L’ultimo uomo, un superstite che si ripete in modo ossessivo in una quotidianità che è tanto scarna quanto simbolica.
È Abacuc, personaggio protagonista dell’omonimo film di Luca Ferri, regista che nei suoi lavori si muove in ambiti visivi inusuali e spesso spiazzanti, realizzando un cinema che è in continua trasformazione. Abacuc, che è stato selezionato al Torino Film Festival, al Festival internazionale di Mar del Plata in Argentina e al Filmmaker di Milano, è un lungometraggio in bianco e nero, realizzato in Super 8 e prodotto da Lab 80 film, che in un equilibrato intreccio fatto di richiami e citazioni, ruota per 82 minuti intorno alla incredibile figura rappresentata dal protagonista, alter ego di un personaggio davvero esistente.
Si tratta di Dario Bacis: 198 chili e 42 anni, uno sguardo fisso e glaciale (ma non per questo feroce o disumano), è già stato protagonista di altri due film di Ferri.
Questa volta è Abacuc, un uomo che passa il suo tempo in una immobilità distaccata da qualsiasi emozione, si reca prevalentemente al cimitero, in parchi tematici dell’Italia in miniatura o vicino ad architetture utopiche. Vive in una casa ferroviera e non proferisce mai parola, l’unica voce che si sente è quella femminile e fuori campo che interviene quando, strappato per un momento alla sua solitudine catastrofica, Abacuc alza una cornetta telefonica con il filo staccato: la donna rimane celata, comunica tramite citazioni letterarie e si rivelerà un cul de sac come l’esistenza di Abacuc, perché è soltanto il suo sdoppiamento.
Vive all’interno di geometrie rigorose, la sua esistenza è una sorta di sinfonia inceppata: Abacuc è una marionetta senza spettatore, recita l’ultima pièce possibile.
Dice Luca Ferri: «Abacuc, o Dario Bacis, come lo si vuol chiamare, ha una forza visiva unica, sembra un dipinto di Piero della Francesca. È il mio ecce homo, un individuo capace di condensare in sé il senso stesso del film: una riflessione sulla condizione del cinema come mezzo espressivo. In quanto sopravvissuto alla catastrofe, che vive nel continuo inseguimento di nulla, Abacuc rappresenta il bisogno dell’arte cinematografica di autoestinguersi e implodere in sé stessa. Non può essere che così, visto il suo stato oggi».
Il film diventa una metaforica riflessione, un pensiero ironico e inaspettato sulla storia e l’essenza stessa del cinema.

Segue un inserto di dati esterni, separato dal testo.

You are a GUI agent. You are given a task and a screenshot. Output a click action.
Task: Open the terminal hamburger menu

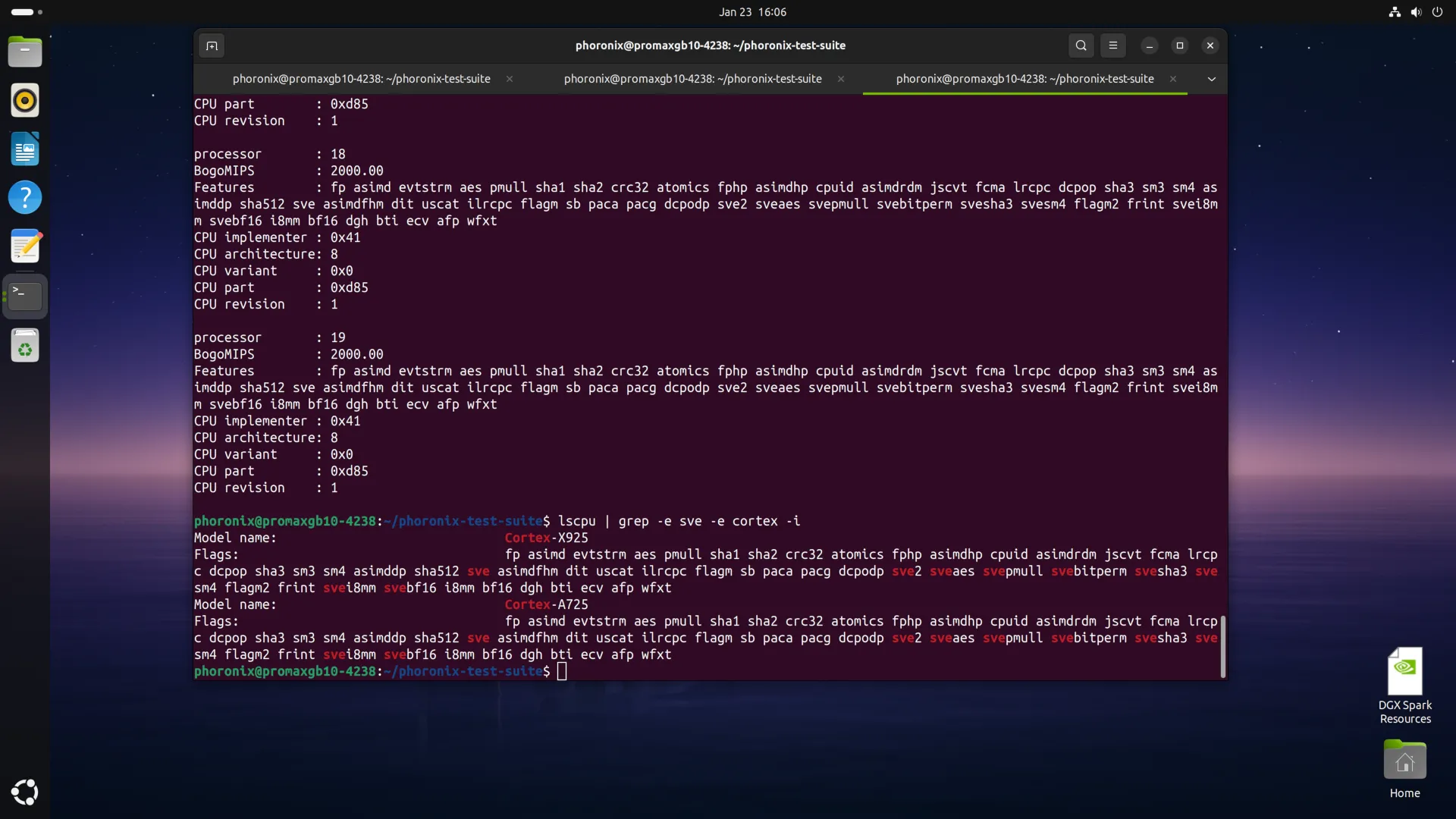point(1113,46)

Non secondaria, in questa prospettiva, è stata la scelta del Super 8: in un’epoca in cui il cinema rincorre in modo spesso acritico le ultime novità tecnologiche, la ripresa in Super 8 è un ritorno all’inizio, una riduzione all’essenza.
Le musiche originali di Abacuc sono del Maestro Dario Agazzi: più che una colonna sonora una partitura contemporanea, in cui una sorta di requiem da organetto segue la ripetitività di Abacuc in un accompagnamento sonoro che sa quasi di vecchie chincaglierie.
Luca Ferri, bergamasco classe 1976, già autore di metaromanzi e regista autodidatta, prima di Abacuc ha realizzato quattro mediometraggi e tre lungometraggi. Nel 2012, con Magog o epifania del barbagianni, ha partecipato al Festival del Nuovo Cinema di Pesaro, nel 2013 il suo Habitat, un dialogo con il grande regista italiano Franco Piavoli, ha partecipato al Torino Film Festival.
Il film è stato selezionato al Torino Film Festival 2014, nella Sezione Onde; al Festival Internacional de Cine de Mar del Plata 2014, in Argentina, nella Sezione Italia Alterada 71⁄2 (dove viene proiettato a poche ore di distanza dall’anteprima italiana di Torino), e al Filmmaker Festival di Milano, edizione 2014, nella Sezione Prospettive.